>> start Records for processing
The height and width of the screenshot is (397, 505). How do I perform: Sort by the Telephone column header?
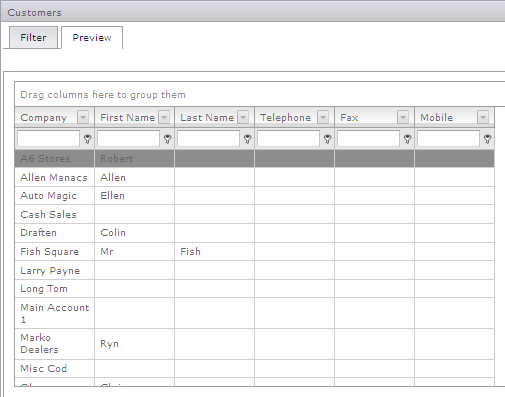click(x=286, y=117)
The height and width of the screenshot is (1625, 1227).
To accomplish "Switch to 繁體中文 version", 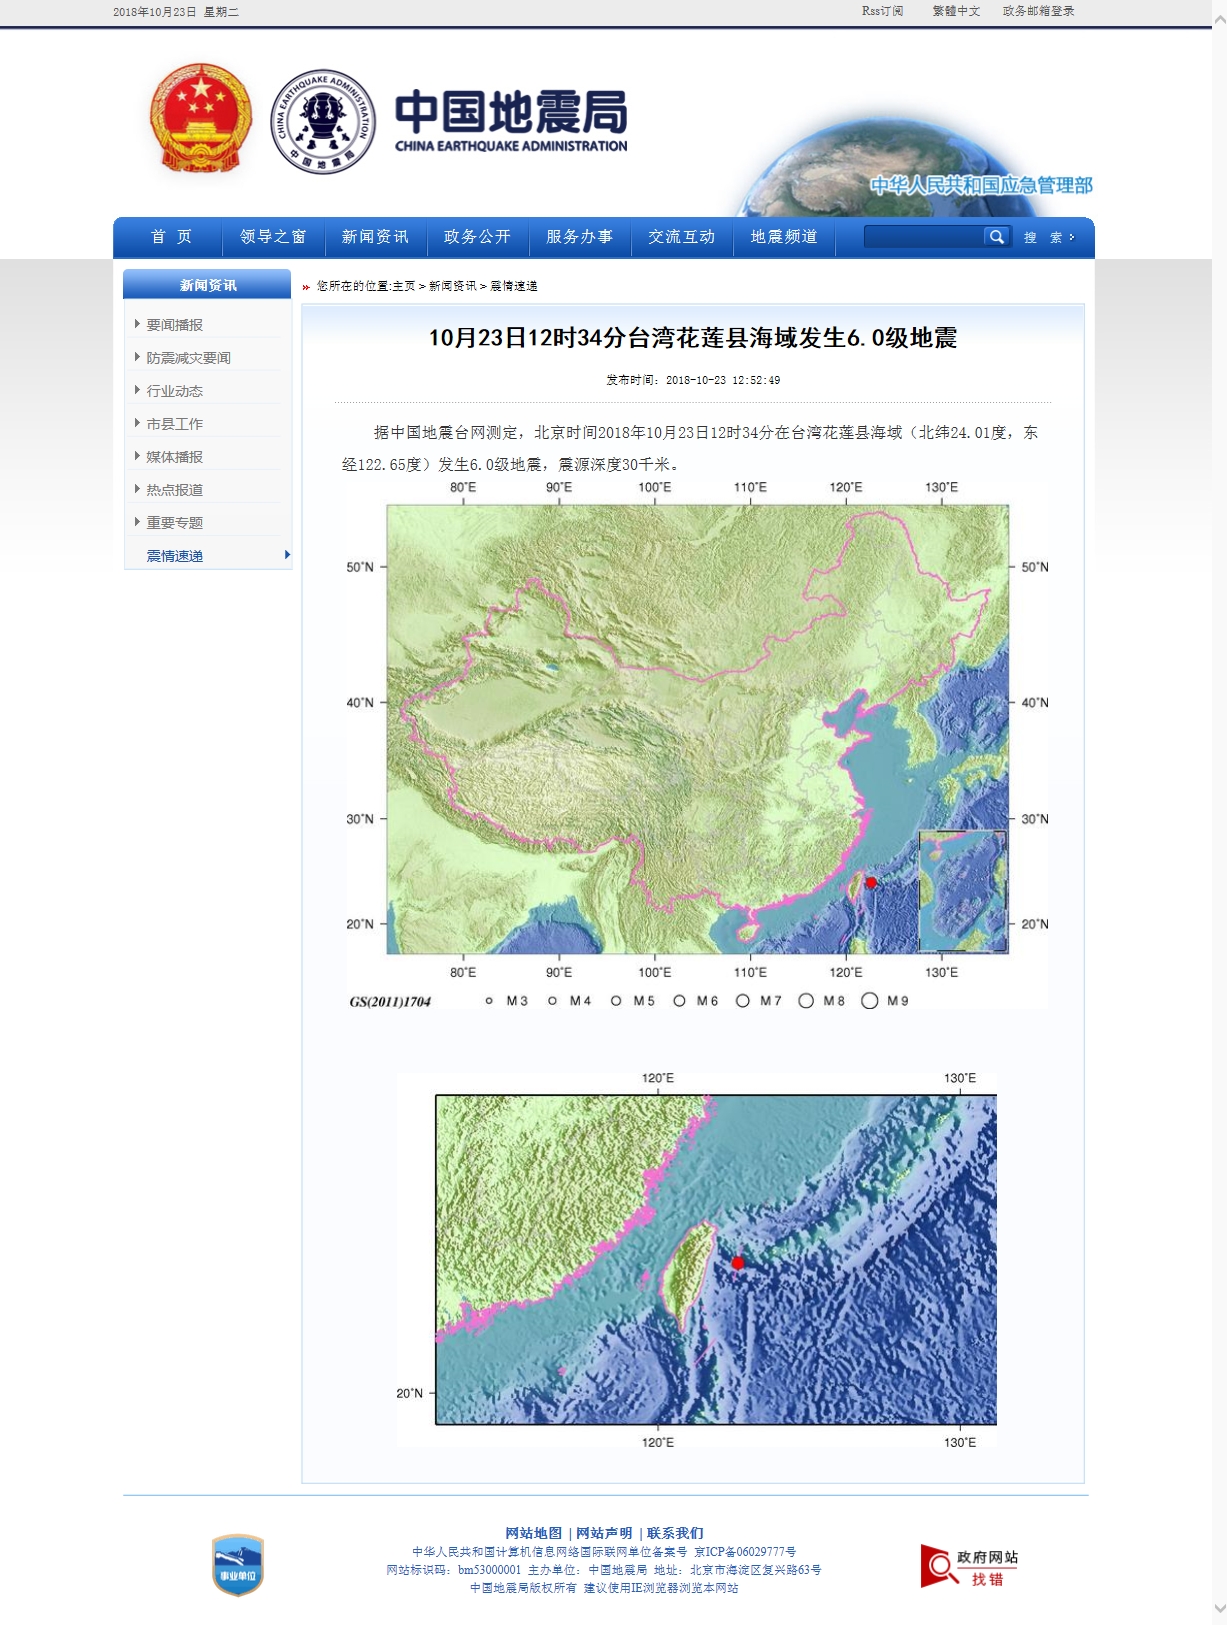I will point(956,11).
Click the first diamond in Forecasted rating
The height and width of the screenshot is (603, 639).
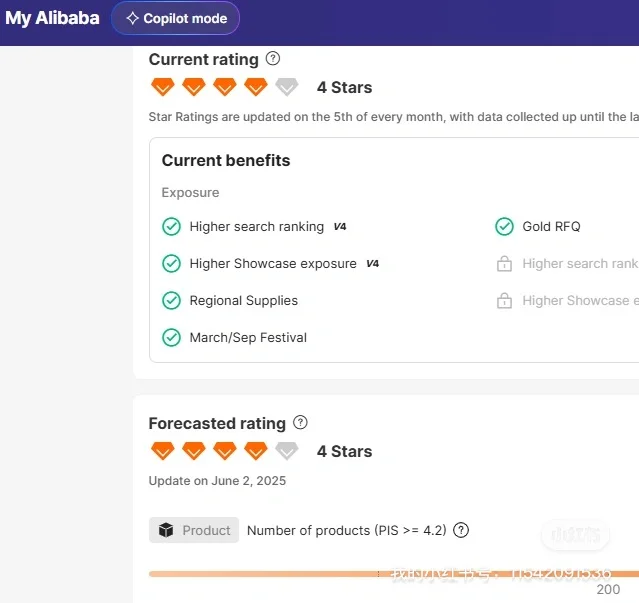tap(162, 451)
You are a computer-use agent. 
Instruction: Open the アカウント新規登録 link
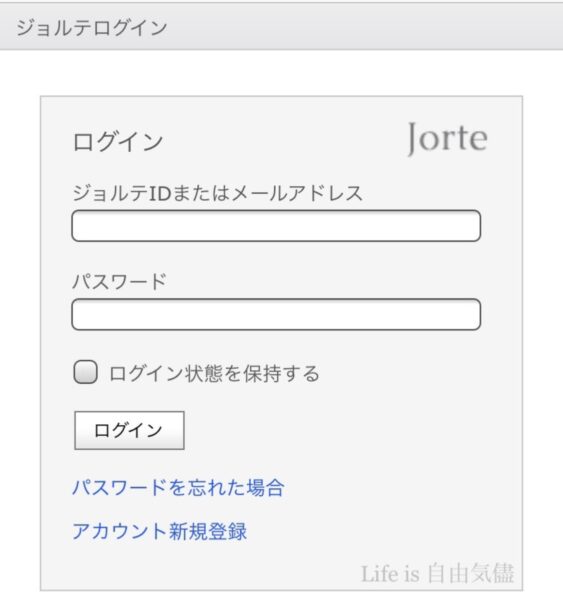160,531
>> end Records for processing
■ What the exercise asks
Starting with the line containing "You are a computer-use agent." and going on through the end of the records, write those records as a two-column CSV with the columns record_text and answer, one row per record. Put each value in a single quoted field, replace line breaks with spaces, and omit the pictures.

■ Exercise solution
record_text,answer
"You are a computer-use agent. Instruction: Open the アカウント新規登録 link","160,531"